» **Data**:
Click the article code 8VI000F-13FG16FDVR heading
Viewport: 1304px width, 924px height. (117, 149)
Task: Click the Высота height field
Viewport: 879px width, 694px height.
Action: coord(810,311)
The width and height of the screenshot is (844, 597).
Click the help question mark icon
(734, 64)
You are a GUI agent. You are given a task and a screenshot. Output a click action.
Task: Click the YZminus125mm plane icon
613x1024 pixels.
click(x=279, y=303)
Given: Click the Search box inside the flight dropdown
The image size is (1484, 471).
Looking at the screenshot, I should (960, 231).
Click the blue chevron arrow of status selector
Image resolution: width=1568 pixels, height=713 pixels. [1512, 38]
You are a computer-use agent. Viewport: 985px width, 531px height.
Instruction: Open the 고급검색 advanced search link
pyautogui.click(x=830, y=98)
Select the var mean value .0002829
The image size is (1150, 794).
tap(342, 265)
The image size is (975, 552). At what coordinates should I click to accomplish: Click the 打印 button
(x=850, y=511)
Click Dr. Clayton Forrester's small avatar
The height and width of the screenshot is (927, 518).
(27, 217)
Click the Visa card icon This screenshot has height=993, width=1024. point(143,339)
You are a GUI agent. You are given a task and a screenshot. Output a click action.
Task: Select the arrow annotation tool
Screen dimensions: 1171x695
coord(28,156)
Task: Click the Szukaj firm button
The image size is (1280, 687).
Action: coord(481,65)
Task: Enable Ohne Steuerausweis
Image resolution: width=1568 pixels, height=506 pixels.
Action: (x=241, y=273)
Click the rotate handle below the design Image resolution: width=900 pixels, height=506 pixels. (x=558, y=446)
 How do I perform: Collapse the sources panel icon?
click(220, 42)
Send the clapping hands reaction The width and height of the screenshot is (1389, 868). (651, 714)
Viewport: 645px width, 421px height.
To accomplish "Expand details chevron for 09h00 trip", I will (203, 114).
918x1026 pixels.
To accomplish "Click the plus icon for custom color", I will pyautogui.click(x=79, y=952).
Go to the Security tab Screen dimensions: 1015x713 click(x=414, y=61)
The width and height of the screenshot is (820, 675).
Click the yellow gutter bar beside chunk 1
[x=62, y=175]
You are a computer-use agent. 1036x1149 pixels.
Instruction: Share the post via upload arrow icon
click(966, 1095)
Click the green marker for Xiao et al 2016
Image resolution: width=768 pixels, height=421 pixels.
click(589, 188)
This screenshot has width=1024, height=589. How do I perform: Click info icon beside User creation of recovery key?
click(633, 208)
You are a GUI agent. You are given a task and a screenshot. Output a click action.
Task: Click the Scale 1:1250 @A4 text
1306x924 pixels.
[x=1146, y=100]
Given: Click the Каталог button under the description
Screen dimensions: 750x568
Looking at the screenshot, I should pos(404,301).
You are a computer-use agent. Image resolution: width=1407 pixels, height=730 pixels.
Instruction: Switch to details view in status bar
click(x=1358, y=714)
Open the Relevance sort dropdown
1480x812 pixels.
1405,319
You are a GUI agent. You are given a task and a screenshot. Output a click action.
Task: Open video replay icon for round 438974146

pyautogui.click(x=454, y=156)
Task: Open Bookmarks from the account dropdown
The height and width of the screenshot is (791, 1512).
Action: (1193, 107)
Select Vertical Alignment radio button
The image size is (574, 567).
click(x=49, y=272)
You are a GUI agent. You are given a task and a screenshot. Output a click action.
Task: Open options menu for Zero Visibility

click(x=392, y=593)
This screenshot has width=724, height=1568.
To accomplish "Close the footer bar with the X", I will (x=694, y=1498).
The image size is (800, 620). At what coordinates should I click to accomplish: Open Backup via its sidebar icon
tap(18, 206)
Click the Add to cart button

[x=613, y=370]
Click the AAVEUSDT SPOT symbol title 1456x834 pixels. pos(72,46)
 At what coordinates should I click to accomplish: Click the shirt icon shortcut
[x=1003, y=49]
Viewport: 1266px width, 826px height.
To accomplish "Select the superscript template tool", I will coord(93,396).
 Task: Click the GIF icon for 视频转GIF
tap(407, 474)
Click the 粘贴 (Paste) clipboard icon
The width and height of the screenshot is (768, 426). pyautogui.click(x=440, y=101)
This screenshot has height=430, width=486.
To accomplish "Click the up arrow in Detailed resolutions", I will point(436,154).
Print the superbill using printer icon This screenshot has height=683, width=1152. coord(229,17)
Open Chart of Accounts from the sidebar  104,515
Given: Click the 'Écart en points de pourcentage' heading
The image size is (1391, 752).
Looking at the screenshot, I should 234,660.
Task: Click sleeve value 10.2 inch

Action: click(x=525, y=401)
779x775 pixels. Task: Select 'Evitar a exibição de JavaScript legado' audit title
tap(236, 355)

» **What you need to do**:
Scan the data, and report each line that uses the word "from".

» **The completed task**:
Task: Open Bookmarks from the account dropdown
Open Chart of Accounts from the sidebar  104,515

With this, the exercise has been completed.